(Collected data entries)
————————

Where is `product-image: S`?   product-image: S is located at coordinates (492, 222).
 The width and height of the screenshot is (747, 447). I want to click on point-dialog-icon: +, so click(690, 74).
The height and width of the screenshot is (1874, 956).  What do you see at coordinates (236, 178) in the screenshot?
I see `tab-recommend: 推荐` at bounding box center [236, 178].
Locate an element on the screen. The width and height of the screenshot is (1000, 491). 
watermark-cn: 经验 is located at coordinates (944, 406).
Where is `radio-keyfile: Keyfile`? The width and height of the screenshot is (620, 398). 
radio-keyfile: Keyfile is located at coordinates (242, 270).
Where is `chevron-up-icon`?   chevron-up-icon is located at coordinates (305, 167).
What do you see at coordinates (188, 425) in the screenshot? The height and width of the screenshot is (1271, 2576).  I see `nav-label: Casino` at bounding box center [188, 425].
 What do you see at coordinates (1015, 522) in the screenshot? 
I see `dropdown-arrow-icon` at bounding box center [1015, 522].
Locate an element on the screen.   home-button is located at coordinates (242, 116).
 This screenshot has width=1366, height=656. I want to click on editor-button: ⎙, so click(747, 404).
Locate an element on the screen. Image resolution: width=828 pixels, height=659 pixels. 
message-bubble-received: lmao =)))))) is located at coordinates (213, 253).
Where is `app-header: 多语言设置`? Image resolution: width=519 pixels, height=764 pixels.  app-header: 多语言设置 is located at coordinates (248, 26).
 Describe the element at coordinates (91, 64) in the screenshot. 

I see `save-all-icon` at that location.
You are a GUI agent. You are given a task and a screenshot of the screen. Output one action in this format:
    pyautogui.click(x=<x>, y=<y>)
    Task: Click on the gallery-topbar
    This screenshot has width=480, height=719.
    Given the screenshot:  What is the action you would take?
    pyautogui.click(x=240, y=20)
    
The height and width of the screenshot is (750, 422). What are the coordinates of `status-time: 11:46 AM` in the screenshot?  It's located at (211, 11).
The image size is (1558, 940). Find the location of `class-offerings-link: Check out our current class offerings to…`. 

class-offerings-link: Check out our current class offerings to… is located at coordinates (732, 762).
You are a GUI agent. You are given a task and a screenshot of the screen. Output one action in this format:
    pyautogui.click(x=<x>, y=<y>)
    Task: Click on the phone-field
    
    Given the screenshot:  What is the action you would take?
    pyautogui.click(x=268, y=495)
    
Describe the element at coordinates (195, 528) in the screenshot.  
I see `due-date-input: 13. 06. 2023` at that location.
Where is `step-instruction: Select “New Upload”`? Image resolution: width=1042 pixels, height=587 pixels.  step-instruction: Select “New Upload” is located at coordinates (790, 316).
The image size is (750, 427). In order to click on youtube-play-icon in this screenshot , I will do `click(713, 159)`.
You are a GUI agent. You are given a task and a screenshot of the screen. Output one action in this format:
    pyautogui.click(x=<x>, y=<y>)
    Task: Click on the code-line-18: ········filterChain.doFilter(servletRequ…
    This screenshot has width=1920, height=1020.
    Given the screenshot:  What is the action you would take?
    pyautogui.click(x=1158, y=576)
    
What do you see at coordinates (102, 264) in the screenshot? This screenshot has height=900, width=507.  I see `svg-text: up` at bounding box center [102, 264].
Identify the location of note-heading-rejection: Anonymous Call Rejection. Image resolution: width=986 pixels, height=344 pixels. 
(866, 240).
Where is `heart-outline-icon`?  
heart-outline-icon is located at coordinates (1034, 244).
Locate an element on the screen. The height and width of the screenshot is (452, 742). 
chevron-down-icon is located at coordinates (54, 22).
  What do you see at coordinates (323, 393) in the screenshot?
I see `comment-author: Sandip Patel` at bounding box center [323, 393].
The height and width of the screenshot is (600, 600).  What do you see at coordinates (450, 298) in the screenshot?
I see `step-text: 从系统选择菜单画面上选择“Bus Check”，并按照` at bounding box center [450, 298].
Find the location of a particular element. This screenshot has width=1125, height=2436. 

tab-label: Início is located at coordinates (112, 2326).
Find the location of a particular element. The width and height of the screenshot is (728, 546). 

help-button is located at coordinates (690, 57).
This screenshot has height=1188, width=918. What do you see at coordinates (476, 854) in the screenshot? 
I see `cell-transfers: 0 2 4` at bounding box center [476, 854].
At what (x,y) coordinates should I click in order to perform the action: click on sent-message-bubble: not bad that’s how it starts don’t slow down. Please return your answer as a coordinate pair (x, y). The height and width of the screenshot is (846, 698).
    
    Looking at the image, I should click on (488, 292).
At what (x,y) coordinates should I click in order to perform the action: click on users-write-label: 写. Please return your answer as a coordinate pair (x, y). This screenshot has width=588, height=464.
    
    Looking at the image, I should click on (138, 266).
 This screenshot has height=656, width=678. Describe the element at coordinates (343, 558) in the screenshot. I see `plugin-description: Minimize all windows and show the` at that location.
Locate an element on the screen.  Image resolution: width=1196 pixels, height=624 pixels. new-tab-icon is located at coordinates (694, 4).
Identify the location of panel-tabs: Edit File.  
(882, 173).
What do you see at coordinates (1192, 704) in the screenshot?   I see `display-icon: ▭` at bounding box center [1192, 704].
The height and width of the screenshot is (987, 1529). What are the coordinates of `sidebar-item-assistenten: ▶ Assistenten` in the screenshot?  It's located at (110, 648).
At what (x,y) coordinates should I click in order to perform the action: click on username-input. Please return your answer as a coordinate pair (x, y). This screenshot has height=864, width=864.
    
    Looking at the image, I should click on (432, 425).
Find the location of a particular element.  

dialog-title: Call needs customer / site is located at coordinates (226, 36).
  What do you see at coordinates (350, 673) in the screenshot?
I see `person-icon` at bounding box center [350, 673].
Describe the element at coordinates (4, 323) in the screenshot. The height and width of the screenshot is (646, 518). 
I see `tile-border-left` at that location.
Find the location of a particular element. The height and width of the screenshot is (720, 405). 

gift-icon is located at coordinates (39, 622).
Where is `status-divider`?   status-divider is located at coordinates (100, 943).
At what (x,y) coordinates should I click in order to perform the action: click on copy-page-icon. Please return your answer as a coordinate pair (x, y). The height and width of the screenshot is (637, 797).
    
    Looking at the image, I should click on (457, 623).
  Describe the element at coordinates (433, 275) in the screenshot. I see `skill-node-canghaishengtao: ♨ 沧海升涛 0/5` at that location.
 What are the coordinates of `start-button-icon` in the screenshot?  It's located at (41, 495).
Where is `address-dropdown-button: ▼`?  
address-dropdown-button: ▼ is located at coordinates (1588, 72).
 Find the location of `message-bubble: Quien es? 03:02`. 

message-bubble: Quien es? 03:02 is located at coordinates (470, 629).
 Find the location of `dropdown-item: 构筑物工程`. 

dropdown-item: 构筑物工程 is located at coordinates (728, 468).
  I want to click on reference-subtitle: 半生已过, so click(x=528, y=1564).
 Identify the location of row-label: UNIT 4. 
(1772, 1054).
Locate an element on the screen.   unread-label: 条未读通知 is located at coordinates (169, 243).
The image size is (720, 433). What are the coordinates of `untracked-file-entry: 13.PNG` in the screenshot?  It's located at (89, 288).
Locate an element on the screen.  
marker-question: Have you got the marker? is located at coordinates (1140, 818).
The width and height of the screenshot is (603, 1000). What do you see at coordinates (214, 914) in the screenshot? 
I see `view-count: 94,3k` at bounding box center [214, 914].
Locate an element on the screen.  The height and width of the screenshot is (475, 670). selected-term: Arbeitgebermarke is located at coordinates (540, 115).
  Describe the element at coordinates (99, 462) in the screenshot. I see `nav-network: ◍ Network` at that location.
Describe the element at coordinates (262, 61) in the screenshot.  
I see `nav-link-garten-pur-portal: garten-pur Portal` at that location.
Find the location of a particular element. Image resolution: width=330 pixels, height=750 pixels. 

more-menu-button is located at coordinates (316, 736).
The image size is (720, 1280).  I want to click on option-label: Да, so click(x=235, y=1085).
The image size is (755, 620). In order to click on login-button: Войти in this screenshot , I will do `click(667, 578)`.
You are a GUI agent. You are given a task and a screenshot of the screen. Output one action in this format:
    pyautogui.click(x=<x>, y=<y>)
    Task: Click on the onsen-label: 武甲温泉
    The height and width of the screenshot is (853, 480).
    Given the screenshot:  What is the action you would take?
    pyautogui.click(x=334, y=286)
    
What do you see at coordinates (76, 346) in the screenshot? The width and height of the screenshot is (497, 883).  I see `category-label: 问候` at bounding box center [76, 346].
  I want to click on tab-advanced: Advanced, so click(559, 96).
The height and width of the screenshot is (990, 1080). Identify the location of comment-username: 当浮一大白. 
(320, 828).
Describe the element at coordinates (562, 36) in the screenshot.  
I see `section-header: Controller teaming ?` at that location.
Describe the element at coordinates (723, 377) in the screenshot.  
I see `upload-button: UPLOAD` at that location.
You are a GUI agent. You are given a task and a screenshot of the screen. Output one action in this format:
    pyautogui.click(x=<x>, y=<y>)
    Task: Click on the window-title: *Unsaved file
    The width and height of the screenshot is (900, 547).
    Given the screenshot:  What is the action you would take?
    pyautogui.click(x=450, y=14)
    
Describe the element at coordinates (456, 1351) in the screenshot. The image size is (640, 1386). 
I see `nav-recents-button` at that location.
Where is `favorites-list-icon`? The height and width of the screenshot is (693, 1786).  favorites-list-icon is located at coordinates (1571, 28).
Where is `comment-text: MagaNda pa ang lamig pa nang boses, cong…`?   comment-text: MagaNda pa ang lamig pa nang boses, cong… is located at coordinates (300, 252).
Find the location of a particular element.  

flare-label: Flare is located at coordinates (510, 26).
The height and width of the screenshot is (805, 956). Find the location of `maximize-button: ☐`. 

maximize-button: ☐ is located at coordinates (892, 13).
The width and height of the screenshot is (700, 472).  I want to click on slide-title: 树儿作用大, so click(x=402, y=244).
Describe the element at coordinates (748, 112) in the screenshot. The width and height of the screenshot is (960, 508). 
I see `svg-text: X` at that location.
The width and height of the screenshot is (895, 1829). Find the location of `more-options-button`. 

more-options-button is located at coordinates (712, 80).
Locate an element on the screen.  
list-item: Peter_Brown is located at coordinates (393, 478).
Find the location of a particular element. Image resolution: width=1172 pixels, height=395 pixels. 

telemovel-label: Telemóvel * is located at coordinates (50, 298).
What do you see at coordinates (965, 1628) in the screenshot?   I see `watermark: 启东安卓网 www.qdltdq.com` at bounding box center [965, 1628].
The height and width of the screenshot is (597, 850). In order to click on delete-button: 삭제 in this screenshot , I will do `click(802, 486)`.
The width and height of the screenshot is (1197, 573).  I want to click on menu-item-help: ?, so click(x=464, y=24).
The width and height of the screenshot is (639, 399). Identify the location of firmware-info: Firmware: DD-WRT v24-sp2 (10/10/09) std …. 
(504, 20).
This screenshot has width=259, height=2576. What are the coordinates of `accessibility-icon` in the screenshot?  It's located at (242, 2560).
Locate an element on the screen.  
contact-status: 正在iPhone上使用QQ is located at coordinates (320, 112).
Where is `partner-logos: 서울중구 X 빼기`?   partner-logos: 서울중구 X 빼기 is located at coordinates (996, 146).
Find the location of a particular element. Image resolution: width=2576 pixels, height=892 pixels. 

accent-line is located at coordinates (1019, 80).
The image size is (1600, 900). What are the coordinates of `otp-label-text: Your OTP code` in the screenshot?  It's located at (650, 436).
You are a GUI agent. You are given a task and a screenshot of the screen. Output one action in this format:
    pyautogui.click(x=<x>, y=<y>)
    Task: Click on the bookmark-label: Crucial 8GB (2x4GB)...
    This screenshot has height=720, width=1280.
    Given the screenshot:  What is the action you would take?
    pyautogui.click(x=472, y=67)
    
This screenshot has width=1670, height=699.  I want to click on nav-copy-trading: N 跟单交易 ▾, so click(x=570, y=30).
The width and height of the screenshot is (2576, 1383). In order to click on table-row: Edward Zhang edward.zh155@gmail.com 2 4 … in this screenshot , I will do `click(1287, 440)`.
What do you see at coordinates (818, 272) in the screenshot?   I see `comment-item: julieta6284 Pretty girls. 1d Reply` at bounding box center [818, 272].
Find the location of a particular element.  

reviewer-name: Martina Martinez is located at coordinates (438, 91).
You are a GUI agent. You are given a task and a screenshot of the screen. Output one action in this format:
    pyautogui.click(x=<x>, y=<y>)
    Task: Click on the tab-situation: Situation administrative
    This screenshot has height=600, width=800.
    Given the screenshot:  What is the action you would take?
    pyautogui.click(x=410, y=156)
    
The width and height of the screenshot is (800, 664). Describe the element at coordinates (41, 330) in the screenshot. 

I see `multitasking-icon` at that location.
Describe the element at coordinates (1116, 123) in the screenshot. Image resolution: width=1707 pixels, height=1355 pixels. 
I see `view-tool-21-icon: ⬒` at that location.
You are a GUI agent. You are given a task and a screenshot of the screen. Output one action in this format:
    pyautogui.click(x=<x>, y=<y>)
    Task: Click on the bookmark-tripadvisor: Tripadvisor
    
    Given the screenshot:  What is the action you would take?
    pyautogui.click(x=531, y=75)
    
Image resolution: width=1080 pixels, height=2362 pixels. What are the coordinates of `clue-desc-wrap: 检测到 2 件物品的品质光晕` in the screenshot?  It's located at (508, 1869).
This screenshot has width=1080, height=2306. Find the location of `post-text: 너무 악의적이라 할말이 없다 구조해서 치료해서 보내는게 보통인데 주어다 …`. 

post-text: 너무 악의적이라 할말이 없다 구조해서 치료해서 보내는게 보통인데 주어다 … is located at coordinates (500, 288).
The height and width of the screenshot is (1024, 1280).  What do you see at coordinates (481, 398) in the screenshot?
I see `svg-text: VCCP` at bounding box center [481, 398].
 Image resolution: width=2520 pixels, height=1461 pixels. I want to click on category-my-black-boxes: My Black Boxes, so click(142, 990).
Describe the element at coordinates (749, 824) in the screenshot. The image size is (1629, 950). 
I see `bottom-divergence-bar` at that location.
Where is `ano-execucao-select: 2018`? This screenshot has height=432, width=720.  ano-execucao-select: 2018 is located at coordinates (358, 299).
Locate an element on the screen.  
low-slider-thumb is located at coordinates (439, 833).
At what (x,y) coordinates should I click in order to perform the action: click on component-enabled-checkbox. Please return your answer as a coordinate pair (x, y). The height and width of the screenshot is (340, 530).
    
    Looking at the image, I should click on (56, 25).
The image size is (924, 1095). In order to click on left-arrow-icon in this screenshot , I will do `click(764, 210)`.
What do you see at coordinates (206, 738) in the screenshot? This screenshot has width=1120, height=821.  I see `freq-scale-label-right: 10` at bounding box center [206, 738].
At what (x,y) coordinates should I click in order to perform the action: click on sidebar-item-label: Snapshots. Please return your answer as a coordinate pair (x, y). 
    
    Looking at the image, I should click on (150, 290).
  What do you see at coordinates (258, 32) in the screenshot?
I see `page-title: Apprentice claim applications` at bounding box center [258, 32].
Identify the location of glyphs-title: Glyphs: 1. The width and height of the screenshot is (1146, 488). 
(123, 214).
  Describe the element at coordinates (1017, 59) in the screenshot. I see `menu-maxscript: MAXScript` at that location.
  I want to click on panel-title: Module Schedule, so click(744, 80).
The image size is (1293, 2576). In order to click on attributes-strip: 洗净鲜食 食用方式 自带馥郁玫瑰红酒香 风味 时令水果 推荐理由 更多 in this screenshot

————————

> _TASK OBJECTIVE_: Arrange the lines from the one containing "Describe the element at coordinates (1116, 123)" up to and including the one containing "low-slider-thumb is located" as a Markdown table with the columns No. and Line, numbering each row and skipping blank lines.

> _ANSWER AREA_:
| No. | Line |
|---|---|
| 1 | Describe the element at coordinates (1116, 123) in the screenshot. Image resolution: width=1707 pixels, height=1355 pixels.  |
| 2 | I see `view-tool-21-icon: ⬒` at that location. |
| 3 | You are a GUI agent. You are given a task and a screenshot of the screen. Output one action in this format: |
| 4 |     pyautogui.click(x=<x>, y=<y>) |
| 5 |     Task: Click on the bookmark-tripadvisor: Tripadvisor |
| 6 |     Given the screenshot:  What is the action you would take? |
| 7 |     pyautogui.click(x=531, y=75) |
| 8 | Image resolution: width=1080 pixels, height=2362 pixels. What are the coordinates of `clue-desc-wrap: 检测到 2 件物品的品质光晕` in the screenshot?  It's located at (508, 1869). |
| 9 | This screenshot has width=1080, height=2306. Find the location of `post-text: 너무 악의적이라 할말이 없다 구조해서 치료해서 보내는게 보통인데 주어다 …`.  |
| 10 | post-text: 너무 악의적이라 할말이 없다 구조해서 치료해서 보내는게 보통인데 주어다 … is located at coordinates (500, 288). |
| 11 | The height and width of the screenshot is (1024, 1280).  What do you see at coordinates (481, 398) in the screenshot? |
| 12 | I see `svg-text: VCCP` at bounding box center [481, 398]. |
| 13 |  Image resolution: width=2520 pixels, height=1461 pixels. I want to click on category-my-black-boxes: My Black Boxes, so click(142, 990). |
| 14 | Describe the element at coordinates (749, 824) in the screenshot. The image size is (1629, 950).  |
| 15 | I see `bottom-divergence-bar` at that location. |
| 16 | Where is `ano-execucao-select: 2018`? This screenshot has height=432, width=720.  ano-execucao-select: 2018 is located at coordinates (358, 299). |
| 17 | Locate an element on the screen.   |
| 18 | low-slider-thumb is located at coordinates (439, 833). |